Re: Thermodynamics B/C

Posted: April 13th, 2018, 7:20 pm
by UTF-8 U+6211 U+662F
CookiePie1 wrote:How much heat is required to change ice at -20°C to steam at 120°C? (in Joules)

Constants:
Latent heat of fusion of water = 334,000 J/kg°C Units are J/kg
Latent heat of vaporization of water = 2258,000 J/kg°C Units are J/kg
Specific heat of ice = 2108 J/kg°C
Specific heat of water = 4186 J/kg°C
Specific heat of steam = 1996 J/kg°C
20*2108*m+334000*m+100*4186*m+2258000*m+20*1996*m = ~3,090,000 J/kg * m = ~3090 J/g * m

Re: Thermodynamics B/C

Posted: April 15th, 2018, 3:25 pm
by UTF-8 U+6211 U+662F
I'll just go... Consider a gas with an rms speed of 500 m/s in a box 1 m x 5 m x 1 m at STP. What is its mass?

Re: Thermodynamics B/C

Posted: April 15th, 2018, 5:01 pm
by Justin72835
UTF-8 U+6211 U+662F wrote:I'll just go... Consider a gas with an rms speed of 500 m/s in a box 1 m x 5 m x 1 m at STP. What is its mass?
[math]v=\sqrt{\frac{3RT}{M}}[/math]

If you plug in 8.314 for R, 273 for T, and 500 for v, you can solve for M (molar mass) which comes out to be 27.23 g/mol. 

Using the ideal gas law, you can solve for the number of moles in the container, which comes out to be 223.2 mol.

From these two values, we can solve for the mass of the gas, which is [b]6.1 kg[/b].

Re: Thermodynamics B/C

Posted: April 15th, 2018, 5:06 pm
by UTF-8 U+6211 U+662F
Justin72835 wrote:
UTF-8 U+6211 U+662F wrote:I'll just go... Consider a gas with an rms speed of 500 m/s in a box 1 m x 5 m x 1 m at STP. What is its mass?
[math]v=\sqrt{\frac{3RT}{M}}[/math]

If you plug in 8.314 for R, 273 for T, and 500 for v, you can solve for M (molar mass) which comes out to be 27.23 g/mol. 
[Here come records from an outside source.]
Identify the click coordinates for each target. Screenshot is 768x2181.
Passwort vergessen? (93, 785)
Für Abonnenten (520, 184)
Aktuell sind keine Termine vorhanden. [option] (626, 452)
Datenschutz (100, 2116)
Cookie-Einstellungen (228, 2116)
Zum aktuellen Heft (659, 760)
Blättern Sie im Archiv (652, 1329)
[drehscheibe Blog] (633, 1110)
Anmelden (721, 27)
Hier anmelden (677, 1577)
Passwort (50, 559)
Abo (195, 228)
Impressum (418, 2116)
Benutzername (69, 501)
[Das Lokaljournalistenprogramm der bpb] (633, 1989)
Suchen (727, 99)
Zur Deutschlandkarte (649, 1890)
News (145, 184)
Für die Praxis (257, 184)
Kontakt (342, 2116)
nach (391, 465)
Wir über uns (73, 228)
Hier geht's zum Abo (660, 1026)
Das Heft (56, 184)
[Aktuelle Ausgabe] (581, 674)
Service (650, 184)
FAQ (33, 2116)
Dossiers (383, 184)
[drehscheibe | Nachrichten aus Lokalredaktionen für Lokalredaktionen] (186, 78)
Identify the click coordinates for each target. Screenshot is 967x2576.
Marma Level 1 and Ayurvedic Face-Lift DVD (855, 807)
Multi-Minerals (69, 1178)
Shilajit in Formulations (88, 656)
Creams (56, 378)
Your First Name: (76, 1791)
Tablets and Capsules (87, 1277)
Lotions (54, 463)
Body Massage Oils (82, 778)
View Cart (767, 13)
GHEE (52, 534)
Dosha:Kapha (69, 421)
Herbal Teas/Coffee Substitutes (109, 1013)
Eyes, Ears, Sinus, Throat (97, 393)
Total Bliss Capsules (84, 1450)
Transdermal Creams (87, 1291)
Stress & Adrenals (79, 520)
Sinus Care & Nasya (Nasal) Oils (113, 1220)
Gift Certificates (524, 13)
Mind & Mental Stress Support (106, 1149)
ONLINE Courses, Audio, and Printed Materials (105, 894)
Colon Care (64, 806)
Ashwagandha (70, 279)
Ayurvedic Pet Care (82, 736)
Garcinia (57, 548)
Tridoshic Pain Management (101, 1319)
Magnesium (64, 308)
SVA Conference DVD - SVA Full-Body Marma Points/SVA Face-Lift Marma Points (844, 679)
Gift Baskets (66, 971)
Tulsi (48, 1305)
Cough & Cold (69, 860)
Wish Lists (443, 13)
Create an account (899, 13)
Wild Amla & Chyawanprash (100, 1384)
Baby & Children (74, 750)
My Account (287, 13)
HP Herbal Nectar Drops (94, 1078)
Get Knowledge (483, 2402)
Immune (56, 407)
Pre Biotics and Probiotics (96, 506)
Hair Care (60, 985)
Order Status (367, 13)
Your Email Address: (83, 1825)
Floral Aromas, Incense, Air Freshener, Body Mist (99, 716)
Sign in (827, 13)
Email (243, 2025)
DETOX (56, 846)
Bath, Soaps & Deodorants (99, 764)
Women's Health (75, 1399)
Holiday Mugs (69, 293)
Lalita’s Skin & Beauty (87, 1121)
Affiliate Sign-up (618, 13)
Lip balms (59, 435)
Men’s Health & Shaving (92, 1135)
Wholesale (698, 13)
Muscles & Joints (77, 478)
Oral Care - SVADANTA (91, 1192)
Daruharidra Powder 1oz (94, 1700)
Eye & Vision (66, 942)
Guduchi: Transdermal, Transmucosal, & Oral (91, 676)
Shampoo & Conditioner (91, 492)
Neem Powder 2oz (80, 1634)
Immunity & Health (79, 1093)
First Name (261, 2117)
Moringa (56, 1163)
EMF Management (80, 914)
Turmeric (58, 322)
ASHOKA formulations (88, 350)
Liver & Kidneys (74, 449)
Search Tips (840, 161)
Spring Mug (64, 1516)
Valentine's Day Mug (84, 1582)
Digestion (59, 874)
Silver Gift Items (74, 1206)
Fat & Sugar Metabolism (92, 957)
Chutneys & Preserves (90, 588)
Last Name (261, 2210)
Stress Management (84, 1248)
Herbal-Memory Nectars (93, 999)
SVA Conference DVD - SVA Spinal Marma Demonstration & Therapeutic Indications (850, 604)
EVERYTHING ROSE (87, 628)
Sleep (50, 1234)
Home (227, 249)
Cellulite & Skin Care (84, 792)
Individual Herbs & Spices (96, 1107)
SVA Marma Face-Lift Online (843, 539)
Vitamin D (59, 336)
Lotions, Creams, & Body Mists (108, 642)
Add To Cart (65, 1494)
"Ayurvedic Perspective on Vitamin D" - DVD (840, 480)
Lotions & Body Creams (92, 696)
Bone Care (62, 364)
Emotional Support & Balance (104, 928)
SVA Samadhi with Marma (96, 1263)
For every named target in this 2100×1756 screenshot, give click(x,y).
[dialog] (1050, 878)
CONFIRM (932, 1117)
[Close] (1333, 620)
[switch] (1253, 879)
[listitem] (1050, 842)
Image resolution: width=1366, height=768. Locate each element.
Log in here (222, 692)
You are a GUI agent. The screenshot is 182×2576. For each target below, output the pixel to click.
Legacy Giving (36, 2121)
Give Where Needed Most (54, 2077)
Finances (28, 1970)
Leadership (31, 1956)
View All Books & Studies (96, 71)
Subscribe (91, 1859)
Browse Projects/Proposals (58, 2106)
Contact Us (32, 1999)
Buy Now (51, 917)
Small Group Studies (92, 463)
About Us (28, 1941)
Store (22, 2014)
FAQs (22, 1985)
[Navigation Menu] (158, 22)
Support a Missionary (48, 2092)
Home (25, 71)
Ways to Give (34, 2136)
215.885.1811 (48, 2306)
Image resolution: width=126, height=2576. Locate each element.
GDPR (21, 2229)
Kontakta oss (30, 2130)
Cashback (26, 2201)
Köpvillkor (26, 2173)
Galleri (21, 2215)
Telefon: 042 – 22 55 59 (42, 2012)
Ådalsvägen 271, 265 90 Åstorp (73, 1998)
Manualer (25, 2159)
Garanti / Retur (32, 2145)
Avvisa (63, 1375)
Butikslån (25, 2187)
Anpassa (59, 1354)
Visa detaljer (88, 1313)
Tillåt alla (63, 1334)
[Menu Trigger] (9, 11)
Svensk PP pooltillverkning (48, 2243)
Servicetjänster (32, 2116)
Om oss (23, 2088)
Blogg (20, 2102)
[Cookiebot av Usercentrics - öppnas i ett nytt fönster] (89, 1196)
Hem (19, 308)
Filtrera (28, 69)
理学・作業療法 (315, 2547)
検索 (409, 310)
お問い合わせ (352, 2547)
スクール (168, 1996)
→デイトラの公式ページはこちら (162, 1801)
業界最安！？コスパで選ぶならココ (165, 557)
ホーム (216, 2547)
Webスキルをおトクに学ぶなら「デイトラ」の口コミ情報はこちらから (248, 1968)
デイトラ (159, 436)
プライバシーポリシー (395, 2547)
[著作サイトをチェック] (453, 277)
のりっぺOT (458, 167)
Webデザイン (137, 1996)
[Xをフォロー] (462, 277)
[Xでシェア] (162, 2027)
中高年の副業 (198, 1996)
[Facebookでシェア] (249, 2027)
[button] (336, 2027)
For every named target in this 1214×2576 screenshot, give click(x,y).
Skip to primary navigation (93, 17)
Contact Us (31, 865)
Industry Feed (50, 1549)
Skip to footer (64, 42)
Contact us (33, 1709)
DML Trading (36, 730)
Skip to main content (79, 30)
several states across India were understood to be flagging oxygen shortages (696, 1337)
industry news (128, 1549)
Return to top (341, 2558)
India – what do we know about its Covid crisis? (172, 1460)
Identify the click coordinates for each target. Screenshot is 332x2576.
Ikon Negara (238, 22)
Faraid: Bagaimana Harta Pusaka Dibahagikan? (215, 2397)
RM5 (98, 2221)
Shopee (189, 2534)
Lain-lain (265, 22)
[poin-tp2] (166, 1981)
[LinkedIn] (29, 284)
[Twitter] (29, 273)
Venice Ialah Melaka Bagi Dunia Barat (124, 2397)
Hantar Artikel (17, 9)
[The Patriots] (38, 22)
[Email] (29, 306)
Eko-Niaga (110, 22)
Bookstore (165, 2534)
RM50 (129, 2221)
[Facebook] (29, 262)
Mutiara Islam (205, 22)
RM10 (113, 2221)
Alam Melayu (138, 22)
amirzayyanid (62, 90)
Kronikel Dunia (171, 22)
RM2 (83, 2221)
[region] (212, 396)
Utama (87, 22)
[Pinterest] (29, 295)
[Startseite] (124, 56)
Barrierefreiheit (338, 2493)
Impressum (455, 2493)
Using the ideal gas law, you can solve for the number of moles in the container, which comes out to be 223.2 mol.

From these two values, we can solve for the mass of the gas, which is [b]6.1 kg[/b].
[math]M * n = \frac{3RT}{v^2} * \frac{PV}{RT} = \frac{3PV}{v^2} = \frac{3 * 10^5 Pa * 5 m^3}{(500 m/s)^2} = 6 kg[/math]
or
[math]m_0 * N = \frac{3kT}{v^2} * \frac{PV}{kT} = \frac{3PV}{v^2} = 6 kg[/math]
Your turn!

Re: Thermodynamics B/C

Posted: April 25th, 2018, 2:35 pm
by MattChina
i guess ill restart this.
What is the point at which solid, liquid and gas phases are in equilibrium called?